The Mallee Cliffs National Park is a protected national park in the Sunraysia region, in the south-west of New South Wales, Australia. The 57969 ha national park is situated approximately 790 km west of Sydney and 30 km east of the Murray River city of Mildura, Victoria.

The Mallee Cliffs National Park is managed to protect the sand plain and sand dune land systems and ecological communities known colloquially as Mallee Country. Emphasis is placed on its value as a wildlife conservation area and it was established primarily to protect the habitat of the malleefowl.

==History==
The park was established in 1977, when the entire property was purchased by the Foundation for National Parks & Wildlife.

==Access==
The park is closed to the public as part of an ongoing policy to protect malleefowl and other threatened animals, and to assist in meeting other conservation objectives. Access is limited to educational activities by schools and colleges, and research activities which are relevant to the management of the park and compatible with conservation policies.

==Environment==

===Geography===
The Mallee Cliffs National Park preserves the original clay red plains of south west New South Wales, protecting extensive areas of flat to undulating sandy red plains and linear sand dunes formed during arid periods from 350,000 to 500,000 years ago.

===Flora===
The park preserves undisturbed tracts of mallee vegetation, and rosewood-belah woodland. Mallee are small eucalyptus trees and shrubs with many small stems and thick underground roots that retain water. Before irrigation farming began, dense thickets of mallee characterized most of northwestern Victoria, and areas of south-western New South Wales. The park contains an important representation of mallee communities, including both bull mallee and whipstick mallee. These flora types are continuing to be extensively cleared on private property for grazing both immediately outside the park and throughout the country. The park contains a number of isolated, relict plant communities that demonstrate shifts in the pattern of vegetation arising from long-term environmental change.

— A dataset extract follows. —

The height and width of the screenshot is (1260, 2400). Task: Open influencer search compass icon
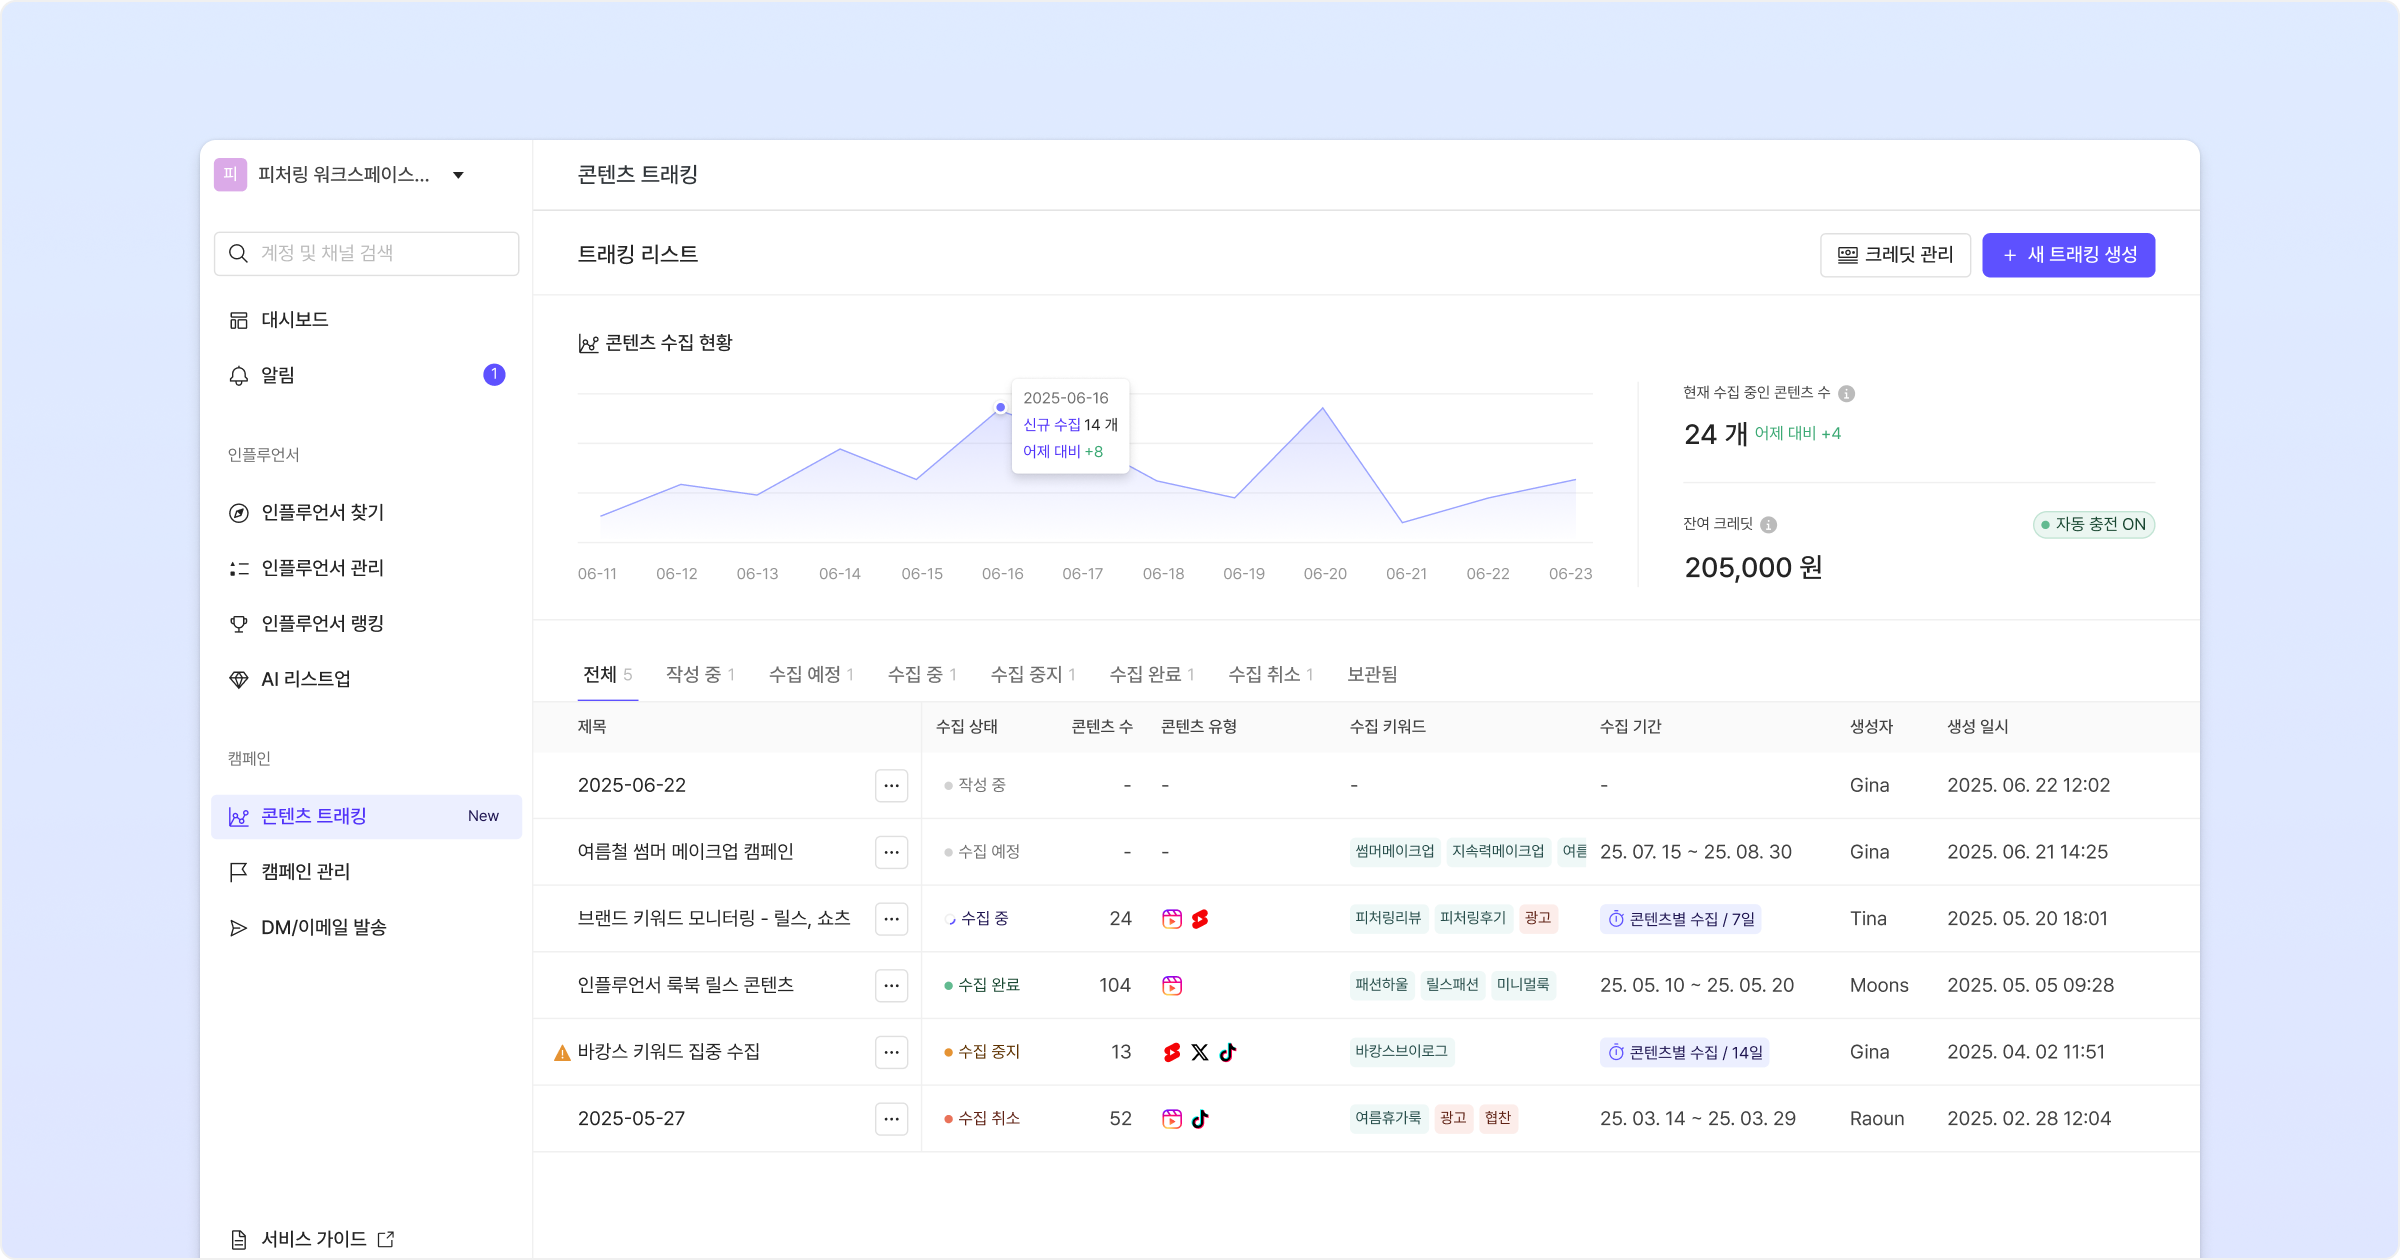click(x=239, y=513)
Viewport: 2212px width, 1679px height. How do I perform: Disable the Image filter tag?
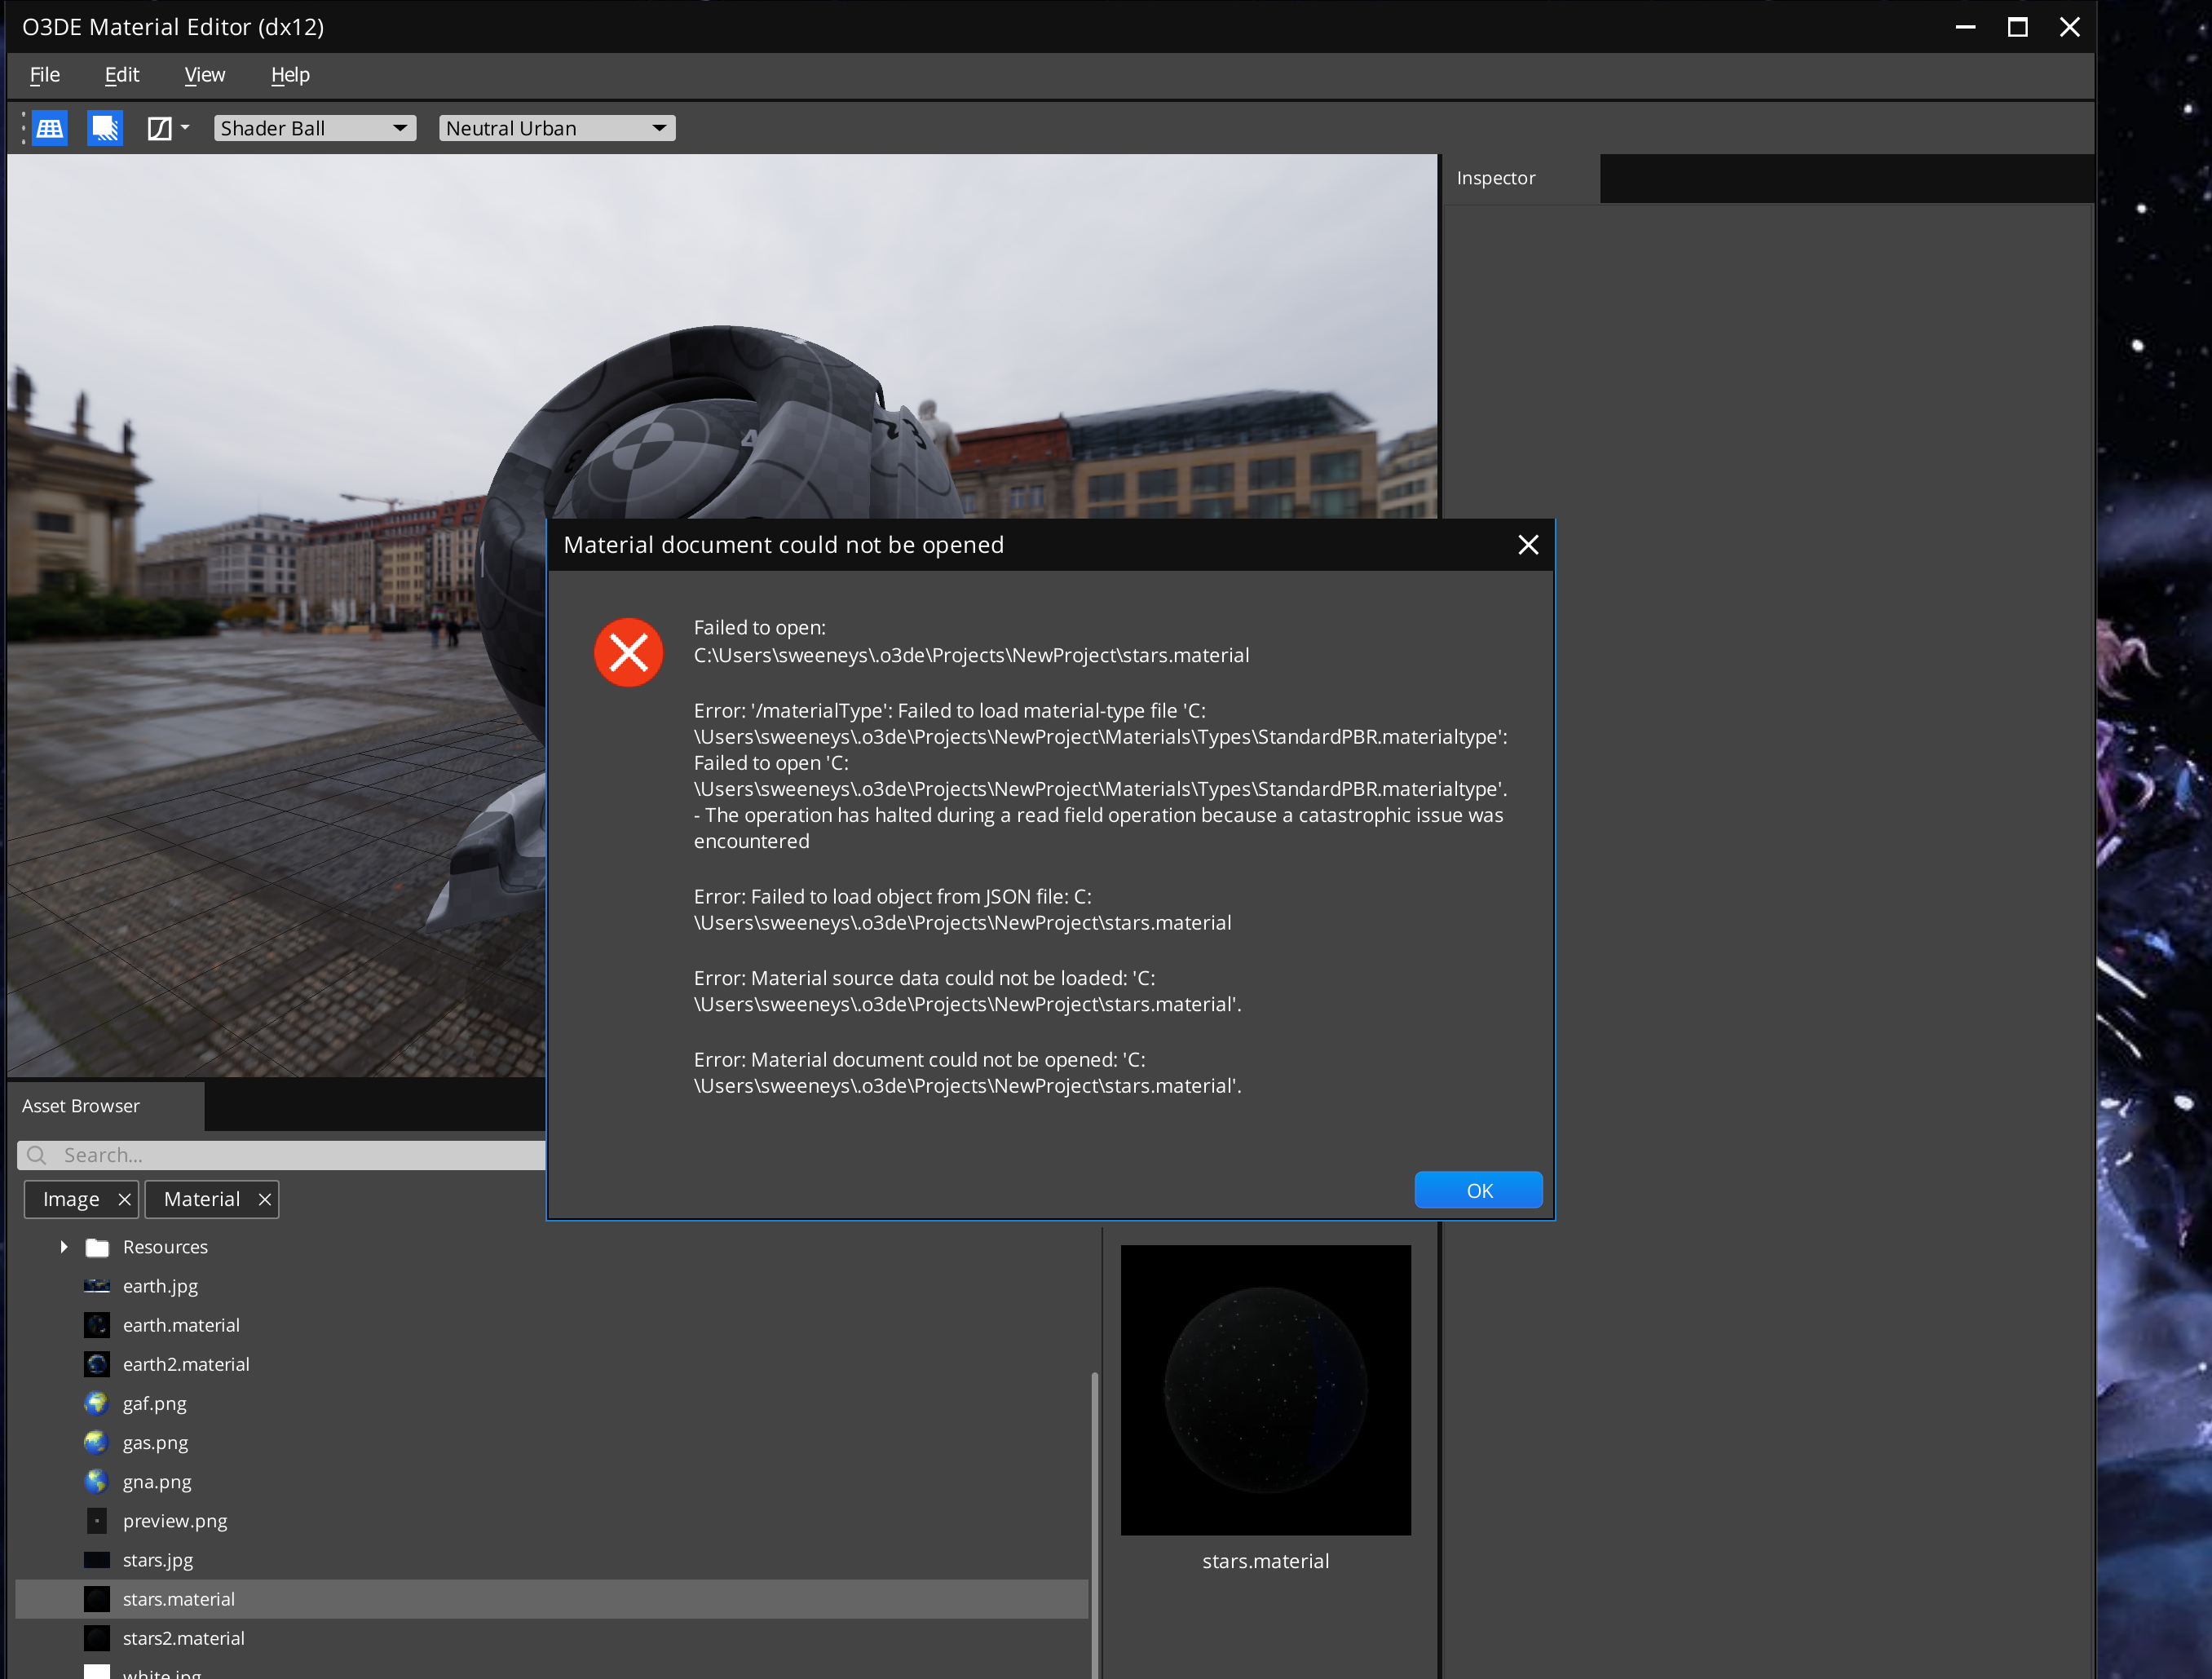point(125,1199)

In January 1975 a bushfire ravaged the region which later became national park, making the average age of the vegetation considerably younger than similar protected areas. This makes the park a less attractive option for release of certain animals such as the black-eared miner, which use older trees and mallee bushes as habitat.

===Fauna===
The park lies within the Southern NSW Mallee Important Bird Area, identified by BirdLife International as supporting a significant population of the vulnerable malleefowl. The park is the only reserve in New South Wales with malleefowl habitat. The malleefowl is found in arid areas only where the mallee grows. The males build a nest for the eggs by digging a large pit in winter and filling it with leaves and grass over the next four months. The female lays one egg per day for several days in the spring. The male then covers the resulting mound with sand. As the compost heap rots it generates heat. The male keeps watch over the mound, and tests the temperature of the mound with his tongue, adding or removing sand. When the chick hatches, it digs its way out, and once they emerge at the top of the mound are renowned for standing stationary at the top for up to twenty minutes before racing/staggering off into the bush. The chicks hatch with feathers and are immediately independent, never needing any parental care. Malleefowl grow to a length of around 60 cm.

Several species of small birds are found in the area, as well as emus. Mammals include a significant population of western grey kangaroos as well as pygmy possums and the little pied bat and greater long-eared bat which use older trees as nesting hollows. The mallee spinifex of the park is the main habitat for the western blue-tongue and southern spinifex slender blue-tongue lizards.

In 2020, the endangered numbat was re-introduced to the Mallee Cliffs. Future releases will help bring the population to an expected maximum of 270 numbats within the national park.